Here is an excerpt from a GlobeSt.com article published on June 17, 2020 entitled “As Homeownership Declines, Demand for Rental Housing to Climb.”
“The June 11 report projects a decline in U.S. homeownership to 62.1%, the lowest rate in more than 20 years, before a partial recovery to 63.6% in 2025. Depending on the effects of the recession, the demand for rental housing will increase somewhere between 33% and 49% over that time period, the report concludes.
The analysis points to changing demographics playing a role in the changing demands. Married households are more likely to own homes, and their numbers are declining.
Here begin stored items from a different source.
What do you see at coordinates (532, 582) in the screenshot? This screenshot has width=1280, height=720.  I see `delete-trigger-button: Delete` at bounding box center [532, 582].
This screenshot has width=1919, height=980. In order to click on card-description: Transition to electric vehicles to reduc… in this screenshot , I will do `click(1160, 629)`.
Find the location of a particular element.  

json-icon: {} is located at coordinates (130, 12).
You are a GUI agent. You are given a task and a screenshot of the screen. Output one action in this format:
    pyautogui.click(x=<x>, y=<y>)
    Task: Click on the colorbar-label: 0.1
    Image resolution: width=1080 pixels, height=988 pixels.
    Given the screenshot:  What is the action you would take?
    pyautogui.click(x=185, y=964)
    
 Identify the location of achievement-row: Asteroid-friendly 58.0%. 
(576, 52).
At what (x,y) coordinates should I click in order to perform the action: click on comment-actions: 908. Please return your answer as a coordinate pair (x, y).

The numbers of households with incomes of more than $120,000 is expected to drop while those with incomes of less than $30,000 are projected to increase.
“We do not claim to know the precise trajectory that household incomes will take over the next five years,” the report said. “However, with 19 million jobs lost as of this writing, the direction of household incomes in the near future is clearly negative.”
The number of non-white householders, who typically rent at a higher rate, is also growing.
But demographics alone are a “weak” explanation for homeownership shifts, according to the report. Student loan debt, inability to make a down payment, tightened lending standards, high rents and a shift in preferences play a role, too.
The report also zeroed in on three variables that offer a “reasonable” explanation for slumping homeownership: “lending standards, as measured by the average credit scores of mortgages, median net worth by age of householder, and the previous year’s deviation from the demographic-based projection, essentially inertia.”
The report notes that additional stimulus packages from the federal government could bolster homeownership rates.”
Like I said over one-and-a-half years ago, homeownership decreased during the economic expansion due to people starting families later, student loan debt, inability to make a down payment, and tighter lending standards.
Therefore, this study reinforces my thoughts on multifamily investing – there will be the same or increased demand for rentals during and after the current economic recession.
Disclaimer: The views and opinions expressed in this blog post are provided for informational purposes only, and should not be construed as an offer to buy or sell any securities or to make or consider any investment or course of action.